Answer these questions from the excerpt on leaf-point finds:
1. Over about what distance was there contact between the Thuringian and Bavarian regions?
2. What C-14 age is given for layer 5 of the Jerzmanovice Cave?
3. What dates were reported for the Jerzmanowician layer 15 at Koziarnia Cave?

Excerpt:

____________________

Based on the occurrence of a leaf point most likely made of Bavarian Jurassic chert, and based on typological similarities, It was suggests that there was contact between the Thuringian and the Bavarian regions, which indicates contact over a distance of about 200 km.

The Jerzmanovice Cave in Poland is the backbone for chronological considerations of leaf-point industries during OIS3 over the North European Plane. Layer 6 with a C-14 age of 38 k.a. BP yielded both bifacial leaf points and point blades.

The ratio of point blades to leaf points increased in the superimposed layer 6 and 5 (C-14 for layer 5: 30 k.a. BP). Upper paleolithic implements (burins) first appeared in layer 6 and increased over time. In layer 4, backed pieces are present.

2018 Kot reported new AMS-C-14 data from Koziarnia Cave (Poland): Here the Jerzmanowician layer 15 was dated to 42-43 ky BP.

There are numerous findings of Jerzmanovice-points in the UK. They occur in both cave and open- air sites, and have been found at a number of such sites in the south-west region, including Kent's Cavern and Bench Tunnel Cavern in Devon.

____________________

Supplied records:
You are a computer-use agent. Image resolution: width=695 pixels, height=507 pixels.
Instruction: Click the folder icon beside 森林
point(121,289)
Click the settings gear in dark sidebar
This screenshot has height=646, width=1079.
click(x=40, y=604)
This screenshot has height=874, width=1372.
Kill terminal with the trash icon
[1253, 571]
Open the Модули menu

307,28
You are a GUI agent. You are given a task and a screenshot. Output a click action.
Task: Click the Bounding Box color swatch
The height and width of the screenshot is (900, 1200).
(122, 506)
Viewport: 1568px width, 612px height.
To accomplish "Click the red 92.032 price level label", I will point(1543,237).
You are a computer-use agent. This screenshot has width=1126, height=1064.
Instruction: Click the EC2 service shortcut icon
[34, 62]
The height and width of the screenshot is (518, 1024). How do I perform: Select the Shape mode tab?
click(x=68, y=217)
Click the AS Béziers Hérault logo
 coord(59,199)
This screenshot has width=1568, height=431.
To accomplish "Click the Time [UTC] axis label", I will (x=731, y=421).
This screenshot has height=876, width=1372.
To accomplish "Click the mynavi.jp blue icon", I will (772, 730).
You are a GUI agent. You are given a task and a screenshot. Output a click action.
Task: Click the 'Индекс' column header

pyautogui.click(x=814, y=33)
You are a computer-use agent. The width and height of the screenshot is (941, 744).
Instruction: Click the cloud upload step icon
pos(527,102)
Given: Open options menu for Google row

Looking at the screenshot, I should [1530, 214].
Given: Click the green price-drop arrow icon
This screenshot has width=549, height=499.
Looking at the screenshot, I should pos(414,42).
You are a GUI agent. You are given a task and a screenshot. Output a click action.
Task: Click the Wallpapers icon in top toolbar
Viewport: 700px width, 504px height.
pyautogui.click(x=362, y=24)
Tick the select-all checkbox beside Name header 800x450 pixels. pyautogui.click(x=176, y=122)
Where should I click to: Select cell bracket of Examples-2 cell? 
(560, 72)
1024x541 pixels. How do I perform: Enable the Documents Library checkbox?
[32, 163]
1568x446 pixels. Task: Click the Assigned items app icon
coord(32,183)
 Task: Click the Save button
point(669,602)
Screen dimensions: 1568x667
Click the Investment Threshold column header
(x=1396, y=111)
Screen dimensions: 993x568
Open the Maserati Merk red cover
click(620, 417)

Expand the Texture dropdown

____________________

Task output:
1. About 200 km.
2. 30 k.a. BP.
3. 42-43 ky BP.